Let’s start with some background info first.
Historically, digital home devices and accessibility standards have not gone hand-in-hand. In fact, there is currently no federal agency that requires device manufacturers to include accessibility features for blind or visually impaired patients.
With telehealth services making up 20% of all medical visits—plus the promise for expansion of such services in the near future—utilization of home medical devices is becoming more commonplace but less accessible for visually impaired and blind individuals.
So what’s the argument?
As the National Federation of the Blind (NFB) has advocated, the need for nonvisual access is a necessity. “Accessibility is not a matter of mere convenience, but a moral imperative that, with respect to healthcare, can make the difference between good and poor health outcomes and even between life and death,” stated Mark Riccobono, president of the NFB. “Blind Americans must have nonvisual access to medical technology that is crucial to our well-being.”
Now this bill.
With companion legislation H.R. 1328 introduced in the House of Representatives by U.S. Rep. Jan Schakowsky (D-Ill) in 2023, this 2024 bipartisan bill (S.3621) was most recently introduced by Senators Maggie Hassan (D-NH) and Mike Braun (R-Ind).

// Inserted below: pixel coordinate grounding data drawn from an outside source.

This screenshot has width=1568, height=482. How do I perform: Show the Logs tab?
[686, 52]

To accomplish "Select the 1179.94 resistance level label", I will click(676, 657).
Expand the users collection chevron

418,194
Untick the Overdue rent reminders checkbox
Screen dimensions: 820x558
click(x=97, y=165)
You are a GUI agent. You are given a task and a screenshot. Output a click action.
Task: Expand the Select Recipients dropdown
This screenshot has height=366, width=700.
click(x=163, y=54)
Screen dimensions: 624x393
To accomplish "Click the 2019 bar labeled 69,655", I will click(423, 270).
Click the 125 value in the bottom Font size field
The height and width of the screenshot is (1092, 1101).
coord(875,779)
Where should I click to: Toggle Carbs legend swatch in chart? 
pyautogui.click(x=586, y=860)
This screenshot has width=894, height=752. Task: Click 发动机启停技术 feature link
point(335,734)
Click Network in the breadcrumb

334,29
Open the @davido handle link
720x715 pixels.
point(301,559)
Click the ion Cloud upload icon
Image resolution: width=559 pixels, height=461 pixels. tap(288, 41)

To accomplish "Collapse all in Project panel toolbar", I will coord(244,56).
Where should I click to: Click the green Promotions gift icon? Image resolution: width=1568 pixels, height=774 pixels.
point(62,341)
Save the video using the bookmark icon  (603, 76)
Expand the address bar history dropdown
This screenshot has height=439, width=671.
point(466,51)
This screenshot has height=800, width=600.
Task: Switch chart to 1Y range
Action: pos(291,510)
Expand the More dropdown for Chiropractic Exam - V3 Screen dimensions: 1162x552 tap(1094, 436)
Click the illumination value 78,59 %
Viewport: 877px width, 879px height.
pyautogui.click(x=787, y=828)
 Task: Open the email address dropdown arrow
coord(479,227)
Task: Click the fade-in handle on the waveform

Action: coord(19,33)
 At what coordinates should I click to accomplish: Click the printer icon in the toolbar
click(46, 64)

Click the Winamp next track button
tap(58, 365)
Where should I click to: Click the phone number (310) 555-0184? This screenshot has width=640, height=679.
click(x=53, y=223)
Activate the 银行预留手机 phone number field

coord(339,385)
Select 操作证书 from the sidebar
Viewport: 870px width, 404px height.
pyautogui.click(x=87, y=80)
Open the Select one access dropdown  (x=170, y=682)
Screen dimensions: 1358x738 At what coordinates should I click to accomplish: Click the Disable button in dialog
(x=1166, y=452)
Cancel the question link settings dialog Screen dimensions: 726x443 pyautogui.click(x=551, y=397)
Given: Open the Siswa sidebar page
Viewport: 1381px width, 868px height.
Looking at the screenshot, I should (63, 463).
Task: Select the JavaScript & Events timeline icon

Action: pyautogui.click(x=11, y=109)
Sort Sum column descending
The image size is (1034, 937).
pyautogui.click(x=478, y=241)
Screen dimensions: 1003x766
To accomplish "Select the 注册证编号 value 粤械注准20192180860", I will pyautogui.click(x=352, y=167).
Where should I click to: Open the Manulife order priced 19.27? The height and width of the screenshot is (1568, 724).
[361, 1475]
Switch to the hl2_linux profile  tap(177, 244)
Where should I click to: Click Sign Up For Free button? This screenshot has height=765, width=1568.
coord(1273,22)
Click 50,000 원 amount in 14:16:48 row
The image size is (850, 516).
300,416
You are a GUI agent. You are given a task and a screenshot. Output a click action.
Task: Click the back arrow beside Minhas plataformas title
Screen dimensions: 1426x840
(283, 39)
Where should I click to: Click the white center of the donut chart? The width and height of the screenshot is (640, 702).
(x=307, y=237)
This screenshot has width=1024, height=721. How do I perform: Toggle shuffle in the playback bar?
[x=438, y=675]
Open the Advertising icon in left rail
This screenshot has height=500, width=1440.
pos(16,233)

The legislation seeks to amend the Federal Food, Drug, and Cosmetic Act to establish “nonvisual accessibility standards for certain devices with digital interfaces”—dubbed the Medical Device Nonvisual Accessibility Act of 2024.
And its stance?
Among key findings summarizing the current landscape of non-visually-accessible medical digital technology, S.3621 argues that medical devices could be designed to incorporate nonvisual access technology for those who are blind or visually impaired at little to no extra cost—providing “such compatibility is taken into consideration at the beginning of the design process.”
The intention of such devices: “Consumers who are blind or have low-vision must be able to operate medical devices in an equally effective and equally integrated manner and with equivalent ease of use as consumers without disabilities,” the bill stated.
So what is it proposing?
Essentially, for lawmakers to develop specific standards for medical devices that would require manufacturers to build accessible products that meet the needs of visually impaired and blind individuals, such as through audio prompts or tactile buttons.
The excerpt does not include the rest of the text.